_COMPLETE THE FOLLOWING_
1. In the text on breast density, what four characteristics is breast milk quantity predicted to cluster with? List them.
2. Answer these questions using the text on breast density:
(a) How much higher is the risk of carcinogenesis for dense breasts?
(b) Which types of breast cancer does breast density predict?
(c) In which countries do energetic constraints hold sway?
3. In the text on breast density, rewrite the paragraph beginning "It might also be predicted" as a shorter paragraph that keeps its main facts.
TEXT SEGMENT below:
Breast density – investment in lactation
Breast density may be one such trait. The important distinction is that the slow trait – high density – is also the one which requires the more energy availability. Because of this, the risk profiles according to energy availability and LH speed go the same way, rather than being countervailing forces. Energetics accounts for more variance in age at menarche and breastfeeding duration, especially at older ages and longer durations. Because of this, energetics comes out as the statistically significant predictor of these outcomes.
As a result, breast density is an extremely strong risk factor for breast cancer, with dense breasts having 4-6 times the risk of carcinogenesis. Density would be expected to be higher on average both in HICs compared to LICs, and at high SES compared to low SES within countries. Other traits that are both adaptive in energy-rich environments and slow LH-typical are late age at first birth, and low parity. These are also correlated with breast density and breast cancer risk.
One exception is that breast density predicts both HR+ and HR- types of breast cancer, with HR- cancer possibly being fast LH typical, and breast density here being proposed as slow LH. Once again, energy availability may be the explanation – as it increases, both investing in breast density and following a fast LH become more possible and adaptive. They appear to be divergent paths, but they are both disproportionately present in a small group, mostly in HICs. There is greater variance in cancer risk between women with high and low energy availability, and this may be what the correlation between breast density and HR- types is picking up on.
It might also be predicted that breast milk quantity is another trait which fits into the cluster: high energy availability, slow LH, dense breasts and higher breast cancer risk. The composition of breast milk may also be different. All of these factors are linked to the function of the breast, and it may be fruitful to look at breast milk and associated physiological factors around the time of lactation – components of breast milk have previously been put forward as potential biomarkers of cancer risk. For example, most mammograms are carried out long after this stage, and information about disease risk may have been lost by then. The theory is that increased potential (if not actual) breast function, of which breast density is an indicator, carries with it an inherently higher risk of tumour development.
Age at menarche and breastfeeding duration follow different social gradients in low and high income countries because energetic constraints hold sway in LMICs, with LH strategy having more influence in HICs, with the effects being countervailing. With traits like breast density, parity and age at first birth, energetics and LH lead to similar social gradients, giving stronger risk or protective factors which are more universally applicable. Breast density may be a proximate mechanism for the slow LH and high energy availability strategy of investing more biological resources in each offspring. The increased cell division involved may be why breast density is such a strong risk factor for breast cancer.
End of TEXT SEGMENT.
SOURCE DATA below:
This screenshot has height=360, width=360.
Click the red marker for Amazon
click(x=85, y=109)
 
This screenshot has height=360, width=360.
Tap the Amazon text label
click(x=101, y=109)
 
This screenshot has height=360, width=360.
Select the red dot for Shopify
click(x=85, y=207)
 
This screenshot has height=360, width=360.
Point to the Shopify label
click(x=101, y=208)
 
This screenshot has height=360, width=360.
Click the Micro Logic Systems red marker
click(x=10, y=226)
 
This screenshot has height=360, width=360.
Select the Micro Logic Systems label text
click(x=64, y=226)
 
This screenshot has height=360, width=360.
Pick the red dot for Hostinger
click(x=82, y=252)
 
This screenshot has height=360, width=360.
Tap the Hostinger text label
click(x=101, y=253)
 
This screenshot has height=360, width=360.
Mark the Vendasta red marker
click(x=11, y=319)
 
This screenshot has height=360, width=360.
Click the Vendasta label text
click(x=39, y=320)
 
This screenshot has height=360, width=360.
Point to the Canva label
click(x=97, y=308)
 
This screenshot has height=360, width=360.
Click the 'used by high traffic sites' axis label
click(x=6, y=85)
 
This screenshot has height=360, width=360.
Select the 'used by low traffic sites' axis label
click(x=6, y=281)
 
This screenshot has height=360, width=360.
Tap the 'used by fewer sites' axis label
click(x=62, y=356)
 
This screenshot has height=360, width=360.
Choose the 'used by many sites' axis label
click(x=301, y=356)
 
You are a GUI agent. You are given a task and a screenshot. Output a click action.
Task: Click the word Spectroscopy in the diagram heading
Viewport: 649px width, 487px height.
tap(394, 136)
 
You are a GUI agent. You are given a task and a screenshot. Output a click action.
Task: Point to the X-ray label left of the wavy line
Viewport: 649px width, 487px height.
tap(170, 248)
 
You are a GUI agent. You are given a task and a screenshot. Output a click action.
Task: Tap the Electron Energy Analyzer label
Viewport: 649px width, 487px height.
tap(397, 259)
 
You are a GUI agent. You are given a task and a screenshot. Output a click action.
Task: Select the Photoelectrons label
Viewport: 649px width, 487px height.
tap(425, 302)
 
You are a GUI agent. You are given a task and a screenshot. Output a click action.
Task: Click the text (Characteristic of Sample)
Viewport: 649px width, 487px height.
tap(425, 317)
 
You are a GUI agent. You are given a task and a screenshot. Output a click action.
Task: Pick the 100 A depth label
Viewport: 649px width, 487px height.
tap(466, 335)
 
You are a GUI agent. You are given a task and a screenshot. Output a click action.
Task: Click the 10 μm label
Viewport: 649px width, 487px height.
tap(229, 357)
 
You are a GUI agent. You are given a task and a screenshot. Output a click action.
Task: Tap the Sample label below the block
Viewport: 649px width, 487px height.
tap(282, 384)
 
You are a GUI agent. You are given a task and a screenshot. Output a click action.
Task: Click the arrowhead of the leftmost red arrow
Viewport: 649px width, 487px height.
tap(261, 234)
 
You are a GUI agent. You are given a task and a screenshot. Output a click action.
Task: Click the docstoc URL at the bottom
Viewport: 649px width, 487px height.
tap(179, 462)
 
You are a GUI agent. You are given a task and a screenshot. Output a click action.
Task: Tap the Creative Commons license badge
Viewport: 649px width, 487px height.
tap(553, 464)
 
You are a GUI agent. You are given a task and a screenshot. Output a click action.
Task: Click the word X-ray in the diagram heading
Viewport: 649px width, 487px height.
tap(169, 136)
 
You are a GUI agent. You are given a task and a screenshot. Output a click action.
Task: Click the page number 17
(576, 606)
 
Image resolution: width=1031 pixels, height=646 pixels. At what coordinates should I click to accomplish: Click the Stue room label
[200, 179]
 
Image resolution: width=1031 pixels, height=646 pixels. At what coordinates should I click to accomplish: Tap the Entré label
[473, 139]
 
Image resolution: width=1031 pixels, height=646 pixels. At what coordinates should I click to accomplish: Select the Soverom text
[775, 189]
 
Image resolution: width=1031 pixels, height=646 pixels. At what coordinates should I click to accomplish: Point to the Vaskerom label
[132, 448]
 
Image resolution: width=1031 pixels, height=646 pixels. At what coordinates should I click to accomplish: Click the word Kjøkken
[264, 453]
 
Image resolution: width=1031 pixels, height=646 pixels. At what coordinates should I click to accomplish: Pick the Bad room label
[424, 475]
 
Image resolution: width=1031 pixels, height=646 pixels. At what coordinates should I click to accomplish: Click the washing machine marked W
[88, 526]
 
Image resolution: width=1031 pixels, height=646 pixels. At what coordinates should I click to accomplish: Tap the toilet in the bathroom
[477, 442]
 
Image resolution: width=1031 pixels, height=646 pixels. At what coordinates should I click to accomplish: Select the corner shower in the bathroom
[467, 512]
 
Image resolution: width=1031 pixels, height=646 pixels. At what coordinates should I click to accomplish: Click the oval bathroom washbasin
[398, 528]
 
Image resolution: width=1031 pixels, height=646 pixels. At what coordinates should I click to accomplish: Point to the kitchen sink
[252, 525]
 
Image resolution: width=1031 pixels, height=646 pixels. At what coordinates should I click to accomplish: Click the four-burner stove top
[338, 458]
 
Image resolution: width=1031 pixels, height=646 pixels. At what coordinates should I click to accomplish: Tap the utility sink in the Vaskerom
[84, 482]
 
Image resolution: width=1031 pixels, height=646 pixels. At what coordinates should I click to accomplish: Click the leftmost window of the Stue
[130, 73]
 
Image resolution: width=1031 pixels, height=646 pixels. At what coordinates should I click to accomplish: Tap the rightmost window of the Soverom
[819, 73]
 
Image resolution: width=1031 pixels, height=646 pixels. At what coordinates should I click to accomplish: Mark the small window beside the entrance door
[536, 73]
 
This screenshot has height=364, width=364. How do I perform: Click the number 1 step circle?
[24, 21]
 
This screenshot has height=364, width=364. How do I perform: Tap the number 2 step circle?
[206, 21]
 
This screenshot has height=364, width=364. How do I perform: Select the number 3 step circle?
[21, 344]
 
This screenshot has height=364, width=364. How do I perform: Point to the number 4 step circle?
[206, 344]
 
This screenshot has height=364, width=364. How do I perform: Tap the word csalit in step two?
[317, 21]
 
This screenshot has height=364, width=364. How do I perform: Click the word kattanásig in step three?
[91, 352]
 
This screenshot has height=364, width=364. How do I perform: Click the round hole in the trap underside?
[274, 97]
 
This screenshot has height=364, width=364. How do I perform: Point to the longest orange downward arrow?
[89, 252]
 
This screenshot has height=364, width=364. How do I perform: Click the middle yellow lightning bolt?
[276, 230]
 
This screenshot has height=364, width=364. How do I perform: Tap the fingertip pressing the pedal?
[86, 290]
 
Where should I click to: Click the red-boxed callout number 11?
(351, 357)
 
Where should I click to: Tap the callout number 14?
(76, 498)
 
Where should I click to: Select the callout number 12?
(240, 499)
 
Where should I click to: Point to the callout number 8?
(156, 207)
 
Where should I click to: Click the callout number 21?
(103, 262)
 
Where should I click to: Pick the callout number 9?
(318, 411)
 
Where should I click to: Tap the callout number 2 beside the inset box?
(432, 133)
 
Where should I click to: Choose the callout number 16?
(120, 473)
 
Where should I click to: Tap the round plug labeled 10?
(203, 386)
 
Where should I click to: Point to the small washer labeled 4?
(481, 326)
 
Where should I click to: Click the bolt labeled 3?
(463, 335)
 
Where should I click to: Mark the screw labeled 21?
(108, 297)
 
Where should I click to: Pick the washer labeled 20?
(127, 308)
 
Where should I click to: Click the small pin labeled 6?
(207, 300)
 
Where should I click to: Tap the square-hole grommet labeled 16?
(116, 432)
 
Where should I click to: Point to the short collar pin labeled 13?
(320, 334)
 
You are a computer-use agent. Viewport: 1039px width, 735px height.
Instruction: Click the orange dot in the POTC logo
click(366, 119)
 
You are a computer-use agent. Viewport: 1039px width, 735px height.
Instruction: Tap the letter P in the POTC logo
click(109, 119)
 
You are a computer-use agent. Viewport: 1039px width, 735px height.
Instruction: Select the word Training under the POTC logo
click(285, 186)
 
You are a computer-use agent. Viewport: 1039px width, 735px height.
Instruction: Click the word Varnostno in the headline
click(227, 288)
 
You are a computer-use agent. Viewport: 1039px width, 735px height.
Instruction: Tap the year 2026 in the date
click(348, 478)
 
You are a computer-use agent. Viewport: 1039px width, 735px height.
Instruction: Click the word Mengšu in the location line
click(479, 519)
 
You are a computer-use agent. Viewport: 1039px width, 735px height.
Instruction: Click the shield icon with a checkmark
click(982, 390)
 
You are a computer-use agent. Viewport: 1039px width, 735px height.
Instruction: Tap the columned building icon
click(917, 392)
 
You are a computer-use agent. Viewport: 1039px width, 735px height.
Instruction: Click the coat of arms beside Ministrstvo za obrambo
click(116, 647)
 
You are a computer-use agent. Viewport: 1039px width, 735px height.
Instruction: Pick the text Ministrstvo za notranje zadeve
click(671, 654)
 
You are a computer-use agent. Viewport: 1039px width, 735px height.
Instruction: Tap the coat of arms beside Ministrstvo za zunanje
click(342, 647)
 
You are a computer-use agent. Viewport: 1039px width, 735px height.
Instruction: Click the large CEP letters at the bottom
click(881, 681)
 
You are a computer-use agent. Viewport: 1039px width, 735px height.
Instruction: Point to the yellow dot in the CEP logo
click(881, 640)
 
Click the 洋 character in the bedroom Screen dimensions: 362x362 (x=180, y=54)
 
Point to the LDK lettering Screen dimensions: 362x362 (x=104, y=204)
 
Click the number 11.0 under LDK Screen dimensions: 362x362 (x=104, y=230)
End of SOURCE DATA.
_ANSWER SET_
1.
- High energy availability
- Slow LH
- Dense breasts
- Higher breast cancer risk

2.
(a) 4-6 times the risk
(b) Both HR+ and HR- types
(c) LMICs

3. Breast milk quantity may belong to the same cluster as high energy availability, slow LH, dense breasts and higher breast cancer risk, and breast milk composition may differ too. Because these factors all relate to breast function, breast milk and related physiology around the time of lactation may be worth studying. Components of breast milk have been proposed as cancer-risk biomarkers, whereas most mammograms happen long after lactation, when risk information may have been lost. The theory holds that greater potential breast function, which breast density indicates, brings an inherently higher risk of tumour development.